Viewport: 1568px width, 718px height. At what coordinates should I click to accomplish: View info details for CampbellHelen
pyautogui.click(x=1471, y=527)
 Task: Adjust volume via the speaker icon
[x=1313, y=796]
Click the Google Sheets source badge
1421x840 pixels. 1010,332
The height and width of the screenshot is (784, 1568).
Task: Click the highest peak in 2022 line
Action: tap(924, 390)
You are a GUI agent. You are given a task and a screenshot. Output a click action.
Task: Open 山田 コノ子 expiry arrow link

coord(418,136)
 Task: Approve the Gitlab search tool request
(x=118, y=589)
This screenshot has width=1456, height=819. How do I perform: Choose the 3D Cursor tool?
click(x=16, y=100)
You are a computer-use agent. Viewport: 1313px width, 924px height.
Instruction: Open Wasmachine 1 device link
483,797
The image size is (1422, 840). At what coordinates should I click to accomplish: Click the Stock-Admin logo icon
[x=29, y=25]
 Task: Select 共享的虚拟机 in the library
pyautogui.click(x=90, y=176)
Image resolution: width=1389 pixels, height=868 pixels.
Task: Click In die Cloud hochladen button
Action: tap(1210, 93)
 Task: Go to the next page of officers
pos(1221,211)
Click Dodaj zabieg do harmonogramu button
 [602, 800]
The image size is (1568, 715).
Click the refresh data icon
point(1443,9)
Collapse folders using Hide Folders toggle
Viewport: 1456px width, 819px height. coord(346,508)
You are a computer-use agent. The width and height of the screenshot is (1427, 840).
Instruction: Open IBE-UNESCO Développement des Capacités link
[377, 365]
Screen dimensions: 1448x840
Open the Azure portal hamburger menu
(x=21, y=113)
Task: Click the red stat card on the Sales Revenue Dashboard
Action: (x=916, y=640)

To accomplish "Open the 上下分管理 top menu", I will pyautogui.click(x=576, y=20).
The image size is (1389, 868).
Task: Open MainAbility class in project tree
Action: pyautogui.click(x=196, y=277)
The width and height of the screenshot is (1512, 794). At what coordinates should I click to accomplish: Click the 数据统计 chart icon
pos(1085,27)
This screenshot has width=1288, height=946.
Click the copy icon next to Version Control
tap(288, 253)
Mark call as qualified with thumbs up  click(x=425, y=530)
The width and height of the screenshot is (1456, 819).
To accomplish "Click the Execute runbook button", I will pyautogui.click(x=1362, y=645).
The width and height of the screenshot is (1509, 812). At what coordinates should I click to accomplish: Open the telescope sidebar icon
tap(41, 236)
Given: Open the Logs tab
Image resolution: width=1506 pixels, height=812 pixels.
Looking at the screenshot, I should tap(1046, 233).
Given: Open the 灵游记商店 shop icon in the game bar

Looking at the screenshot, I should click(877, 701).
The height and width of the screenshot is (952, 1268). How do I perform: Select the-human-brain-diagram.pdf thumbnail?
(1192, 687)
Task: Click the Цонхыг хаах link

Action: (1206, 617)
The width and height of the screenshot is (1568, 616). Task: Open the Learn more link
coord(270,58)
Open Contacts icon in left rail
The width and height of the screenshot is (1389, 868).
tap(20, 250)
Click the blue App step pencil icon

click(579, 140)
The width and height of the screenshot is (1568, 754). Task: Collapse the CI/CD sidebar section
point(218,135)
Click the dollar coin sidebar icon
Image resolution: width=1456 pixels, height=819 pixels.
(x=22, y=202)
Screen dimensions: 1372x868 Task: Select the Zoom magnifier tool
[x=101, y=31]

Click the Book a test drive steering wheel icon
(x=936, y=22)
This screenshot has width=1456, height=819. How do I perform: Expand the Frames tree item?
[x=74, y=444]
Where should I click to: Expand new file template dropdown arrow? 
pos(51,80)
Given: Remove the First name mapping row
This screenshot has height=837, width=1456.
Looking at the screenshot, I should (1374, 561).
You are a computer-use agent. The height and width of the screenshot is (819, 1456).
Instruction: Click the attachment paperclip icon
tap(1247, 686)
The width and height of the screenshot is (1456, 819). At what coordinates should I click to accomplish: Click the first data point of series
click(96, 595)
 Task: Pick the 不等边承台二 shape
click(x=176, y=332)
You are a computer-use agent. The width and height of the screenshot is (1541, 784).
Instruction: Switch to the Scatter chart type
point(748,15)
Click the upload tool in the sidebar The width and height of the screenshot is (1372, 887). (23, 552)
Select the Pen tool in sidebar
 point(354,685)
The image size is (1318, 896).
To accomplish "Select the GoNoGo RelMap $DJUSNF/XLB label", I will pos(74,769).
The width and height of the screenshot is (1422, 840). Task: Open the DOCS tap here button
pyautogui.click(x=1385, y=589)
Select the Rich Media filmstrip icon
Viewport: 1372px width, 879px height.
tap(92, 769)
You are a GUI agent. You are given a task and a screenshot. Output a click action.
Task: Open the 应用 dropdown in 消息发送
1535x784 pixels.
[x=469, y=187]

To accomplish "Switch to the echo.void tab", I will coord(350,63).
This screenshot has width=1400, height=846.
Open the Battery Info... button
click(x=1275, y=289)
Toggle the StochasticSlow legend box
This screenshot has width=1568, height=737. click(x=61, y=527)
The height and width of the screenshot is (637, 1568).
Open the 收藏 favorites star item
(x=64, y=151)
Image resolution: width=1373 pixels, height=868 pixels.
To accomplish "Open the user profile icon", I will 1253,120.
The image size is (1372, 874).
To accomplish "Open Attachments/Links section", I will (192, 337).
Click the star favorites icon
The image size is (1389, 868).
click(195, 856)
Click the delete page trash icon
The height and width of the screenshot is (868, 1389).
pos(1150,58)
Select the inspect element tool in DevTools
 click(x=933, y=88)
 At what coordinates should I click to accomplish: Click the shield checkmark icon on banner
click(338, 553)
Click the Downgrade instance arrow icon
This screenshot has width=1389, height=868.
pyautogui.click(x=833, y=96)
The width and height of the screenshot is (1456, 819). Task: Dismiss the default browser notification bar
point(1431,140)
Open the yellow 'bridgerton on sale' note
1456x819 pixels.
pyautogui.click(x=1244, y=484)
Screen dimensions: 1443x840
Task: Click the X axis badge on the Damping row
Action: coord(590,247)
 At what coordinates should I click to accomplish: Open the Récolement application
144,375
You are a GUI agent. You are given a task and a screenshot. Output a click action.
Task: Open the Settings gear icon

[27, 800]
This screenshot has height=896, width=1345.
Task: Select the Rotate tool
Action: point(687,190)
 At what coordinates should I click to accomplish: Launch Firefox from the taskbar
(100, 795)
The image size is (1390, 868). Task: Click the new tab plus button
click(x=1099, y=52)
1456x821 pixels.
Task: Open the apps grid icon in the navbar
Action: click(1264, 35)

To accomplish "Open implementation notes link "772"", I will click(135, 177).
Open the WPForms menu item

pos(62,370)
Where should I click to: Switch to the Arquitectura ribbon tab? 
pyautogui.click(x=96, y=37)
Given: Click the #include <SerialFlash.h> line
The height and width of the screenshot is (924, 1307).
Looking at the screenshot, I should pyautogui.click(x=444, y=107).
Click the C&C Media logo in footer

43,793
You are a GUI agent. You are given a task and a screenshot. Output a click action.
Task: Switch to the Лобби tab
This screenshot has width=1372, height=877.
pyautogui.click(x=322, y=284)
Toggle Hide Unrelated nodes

****************

* **EXERCISE AIM**
Copy out each entry once more, character for character.

* **OUTPUT OF THE EXERCISE**
Viewport: 1568px width, 718px height. At what coordinates should I click to accomplish: View info details for CampbellHelen
pyautogui.click(x=1471, y=527)
 Task: Adjust volume via the speaker icon
[x=1313, y=796]
Click the Google Sheets source badge
1421x840 pixels. 1010,332
The height and width of the screenshot is (784, 1568).
Task: Click the highest peak in 2022 line
Action: tap(924, 390)
You are a GUI agent. You are given a task and a screenshot. Output a click action.
Task: Open 山田 コノ子 expiry arrow link

coord(418,136)
 Task: Approve the Gitlab search tool request
(x=118, y=589)
This screenshot has width=1456, height=819. How do I perform: Choose the 3D Cursor tool?
click(x=16, y=100)
You are a computer-use agent. Viewport: 1313px width, 924px height.
Instruction: Open Wasmachine 1 device link
483,797
The image size is (1422, 840). At what coordinates should I click to accomplish: Click the Stock-Admin logo icon
[x=29, y=25]
 Task: Select 共享的虚拟机 in the library
pyautogui.click(x=90, y=176)
Image resolution: width=1389 pixels, height=868 pixels.
Task: Click In die Cloud hochladen button
Action: tap(1210, 93)
 Task: Go to the next page of officers
pos(1221,211)
Click Dodaj zabieg do harmonogramu button
 [602, 800]
The image size is (1568, 715).
Click the refresh data icon
point(1443,9)
Collapse folders using Hide Folders toggle
Viewport: 1456px width, 819px height. coord(346,508)
You are a computer-use agent. The width and height of the screenshot is (1427, 840).
Instruction: Open IBE-UNESCO Développement des Capacités link
[377, 365]
Screen dimensions: 1448x840
Open the Azure portal hamburger menu
(x=21, y=113)
Task: Click the red stat card on the Sales Revenue Dashboard
Action: (x=916, y=640)

To accomplish "Open the 上下分管理 top menu", I will pyautogui.click(x=576, y=20).
The image size is (1389, 868).
Task: Open MainAbility class in project tree
Action: pyautogui.click(x=196, y=277)
The width and height of the screenshot is (1512, 794). At what coordinates should I click to accomplish: Click the 数据统计 chart icon
pos(1085,27)
This screenshot has width=1288, height=946.
Click the copy icon next to Version Control
tap(288, 253)
Mark call as qualified with thumbs up  click(x=425, y=530)
The width and height of the screenshot is (1456, 819).
To accomplish "Click the Execute runbook button", I will pyautogui.click(x=1362, y=645).
The width and height of the screenshot is (1509, 812). At what coordinates should I click to accomplish: Open the telescope sidebar icon
tap(41, 236)
Given: Open the Logs tab
Image resolution: width=1506 pixels, height=812 pixels.
Looking at the screenshot, I should tap(1046, 233).
Given: Open the 灵游记商店 shop icon in the game bar

Looking at the screenshot, I should click(877, 701).
The height and width of the screenshot is (952, 1268). How do I perform: Select the-human-brain-diagram.pdf thumbnail?
(1192, 687)
Task: Click the Цонхыг хаах link

Action: (1206, 617)
The width and height of the screenshot is (1568, 616). Task: Open the Learn more link
coord(270,58)
Open Contacts icon in left rail
The width and height of the screenshot is (1389, 868).
tap(20, 250)
Click the blue App step pencil icon

click(579, 140)
The width and height of the screenshot is (1568, 754). Task: Collapse the CI/CD sidebar section
point(218,135)
Click the dollar coin sidebar icon
Image resolution: width=1456 pixels, height=819 pixels.
(x=22, y=202)
Screen dimensions: 1372x868 Task: Select the Zoom magnifier tool
[x=101, y=31]

Click the Book a test drive steering wheel icon
(x=936, y=22)
This screenshot has width=1456, height=819. How do I perform: Expand the Frames tree item?
[x=74, y=444]
Where should I click to: Expand new file template dropdown arrow? 
pos(51,80)
Given: Remove the First name mapping row
This screenshot has height=837, width=1456.
Looking at the screenshot, I should (1374, 561).
You are a computer-use agent. The height and width of the screenshot is (819, 1456).
Instruction: Click the attachment paperclip icon
tap(1247, 686)
The width and height of the screenshot is (1456, 819). At what coordinates should I click to accomplish: Click the first data point of series
click(96, 595)
 Task: Pick the 不等边承台二 shape
click(x=176, y=332)
You are a computer-use agent. The width and height of the screenshot is (1541, 784).
Instruction: Switch to the Scatter chart type
point(748,15)
Click the upload tool in the sidebar The width and height of the screenshot is (1372, 887). (23, 552)
Select the Pen tool in sidebar
 point(354,685)
The image size is (1318, 896).
To accomplish "Select the GoNoGo RelMap $DJUSNF/XLB label", I will pos(74,769).
The width and height of the screenshot is (1422, 840). Task: Open the DOCS tap here button
pyautogui.click(x=1385, y=589)
Select the Rich Media filmstrip icon
Viewport: 1372px width, 879px height.
tap(92, 769)
You are a GUI agent. You are given a task and a screenshot. Output a click action.
Task: Open the 应用 dropdown in 消息发送
1535x784 pixels.
[x=469, y=187]

To accomplish "Switch to the echo.void tab", I will coord(350,63).
This screenshot has width=1400, height=846.
Open the Battery Info... button
click(x=1275, y=289)
Toggle the StochasticSlow legend box
This screenshot has width=1568, height=737. click(x=61, y=527)
The height and width of the screenshot is (637, 1568).
Open the 收藏 favorites star item
(x=64, y=151)
Image resolution: width=1373 pixels, height=868 pixels.
To accomplish "Open the user profile icon", I will 1253,120.
The image size is (1372, 874).
To accomplish "Open Attachments/Links section", I will (192, 337).
Click the star favorites icon
The image size is (1389, 868).
click(195, 856)
Click the delete page trash icon
The height and width of the screenshot is (868, 1389).
pos(1150,58)
Select the inspect element tool in DevTools
 click(x=933, y=88)
 At what coordinates should I click to accomplish: Click the shield checkmark icon on banner
click(338, 553)
Click the Downgrade instance arrow icon
This screenshot has width=1389, height=868.
pyautogui.click(x=833, y=96)
The width and height of the screenshot is (1456, 819). Task: Dismiss the default browser notification bar
point(1431,140)
Open the yellow 'bridgerton on sale' note
1456x819 pixels.
pyautogui.click(x=1244, y=484)
Screen dimensions: 1443x840
Task: Click the X axis badge on the Damping row
Action: coord(590,247)
 At what coordinates should I click to accomplish: Open the Récolement application
144,375
You are a GUI agent. You are given a task and a screenshot. Output a click action.
Task: Open the Settings gear icon

[27, 800]
This screenshot has height=896, width=1345.
Task: Select the Rotate tool
Action: point(687,190)
 At what coordinates should I click to accomplish: Launch Firefox from the taskbar
(100, 795)
The image size is (1390, 868). Task: Click the new tab plus button
click(x=1099, y=52)
1456x821 pixels.
Task: Open the apps grid icon in the navbar
Action: click(1264, 35)

To accomplish "Open implementation notes link "772"", I will click(135, 177).
Open the WPForms menu item

pos(62,370)
Where should I click to: Switch to the Arquitectura ribbon tab? 
pyautogui.click(x=96, y=37)
Given: Click the #include <SerialFlash.h> line
The height and width of the screenshot is (924, 1307).
Looking at the screenshot, I should pyautogui.click(x=444, y=107).
Click the C&C Media logo in footer

43,793
You are a GUI agent. You are given a task and a screenshot. Output a click action.
Task: Switch to the Лобби tab
This screenshot has width=1372, height=877.
pyautogui.click(x=322, y=284)
Toggle Hide Unrelated nodes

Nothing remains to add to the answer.